▶ PROMPT
Beginning at the line that contains "In order to click on uptake-chart-protein-a" and ending at the last line of the records below, retype each line exactly and add nothing.

▶ DATA EXCERPTS

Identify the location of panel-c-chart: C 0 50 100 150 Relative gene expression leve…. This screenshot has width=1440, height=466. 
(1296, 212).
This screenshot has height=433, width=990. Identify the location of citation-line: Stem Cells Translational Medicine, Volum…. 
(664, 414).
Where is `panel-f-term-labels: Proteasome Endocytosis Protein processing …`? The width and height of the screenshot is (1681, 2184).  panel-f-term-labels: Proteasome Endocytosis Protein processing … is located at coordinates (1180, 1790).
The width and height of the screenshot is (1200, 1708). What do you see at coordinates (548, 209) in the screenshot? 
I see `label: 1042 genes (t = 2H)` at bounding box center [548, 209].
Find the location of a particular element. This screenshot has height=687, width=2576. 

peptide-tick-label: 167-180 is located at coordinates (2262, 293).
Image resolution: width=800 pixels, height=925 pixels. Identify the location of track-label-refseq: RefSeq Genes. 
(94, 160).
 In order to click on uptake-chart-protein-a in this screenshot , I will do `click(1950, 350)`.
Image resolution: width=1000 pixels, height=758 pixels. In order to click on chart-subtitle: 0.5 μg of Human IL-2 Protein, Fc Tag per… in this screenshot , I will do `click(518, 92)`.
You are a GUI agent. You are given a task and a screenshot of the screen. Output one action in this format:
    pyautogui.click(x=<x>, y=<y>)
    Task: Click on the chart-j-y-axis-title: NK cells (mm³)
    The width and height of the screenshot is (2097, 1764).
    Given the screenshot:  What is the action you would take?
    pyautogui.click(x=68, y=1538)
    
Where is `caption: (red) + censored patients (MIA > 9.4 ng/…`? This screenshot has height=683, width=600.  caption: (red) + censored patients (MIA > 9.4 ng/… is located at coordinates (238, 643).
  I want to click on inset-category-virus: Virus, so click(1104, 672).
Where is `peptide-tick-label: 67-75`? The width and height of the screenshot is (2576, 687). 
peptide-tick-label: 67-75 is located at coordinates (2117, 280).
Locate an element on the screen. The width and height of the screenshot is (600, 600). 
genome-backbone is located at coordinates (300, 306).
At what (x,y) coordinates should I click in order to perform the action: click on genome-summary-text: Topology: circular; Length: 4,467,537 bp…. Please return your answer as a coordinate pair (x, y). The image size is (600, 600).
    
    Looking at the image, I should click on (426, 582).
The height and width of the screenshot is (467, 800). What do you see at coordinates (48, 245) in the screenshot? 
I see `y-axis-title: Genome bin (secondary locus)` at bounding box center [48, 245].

▶ RESPONSE
 In order to click on uptake-chart-protein-a in this screenshot , I will do `click(1950, 350)`.
Image resolution: width=1000 pixels, height=758 pixels. In order to click on chart-subtitle: 0.5 μg of Human IL-2 Protein, Fc Tag per… in this screenshot , I will do `click(518, 92)`.
You are a GUI agent. You are given a task and a screenshot of the screen. Output one action in this format:
    pyautogui.click(x=<x>, y=<y>)
    Task: Click on the chart-j-y-axis-title: NK cells (mm³)
    The width and height of the screenshot is (2097, 1764).
    Given the screenshot:  What is the action you would take?
    pyautogui.click(x=68, y=1538)
    
Where is `caption: (red) + censored patients (MIA > 9.4 ng/…`? This screenshot has height=683, width=600.  caption: (red) + censored patients (MIA > 9.4 ng/… is located at coordinates (238, 643).
  I want to click on inset-category-virus: Virus, so click(1104, 672).
Where is `peptide-tick-label: 67-75`? The width and height of the screenshot is (2576, 687). 
peptide-tick-label: 67-75 is located at coordinates (2117, 280).
Locate an element on the screen. The width and height of the screenshot is (600, 600). 
genome-backbone is located at coordinates (300, 306).
At what (x,y) coordinates should I click in order to perform the action: click on genome-summary-text: Topology: circular; Length: 4,467,537 bp…. Please return your answer as a coordinate pair (x, y). The image size is (600, 600).
    
    Looking at the image, I should click on (426, 582).
The height and width of the screenshot is (467, 800). What do you see at coordinates (48, 245) in the screenshot? 
I see `y-axis-title: Genome bin (secondary locus)` at bounding box center [48, 245].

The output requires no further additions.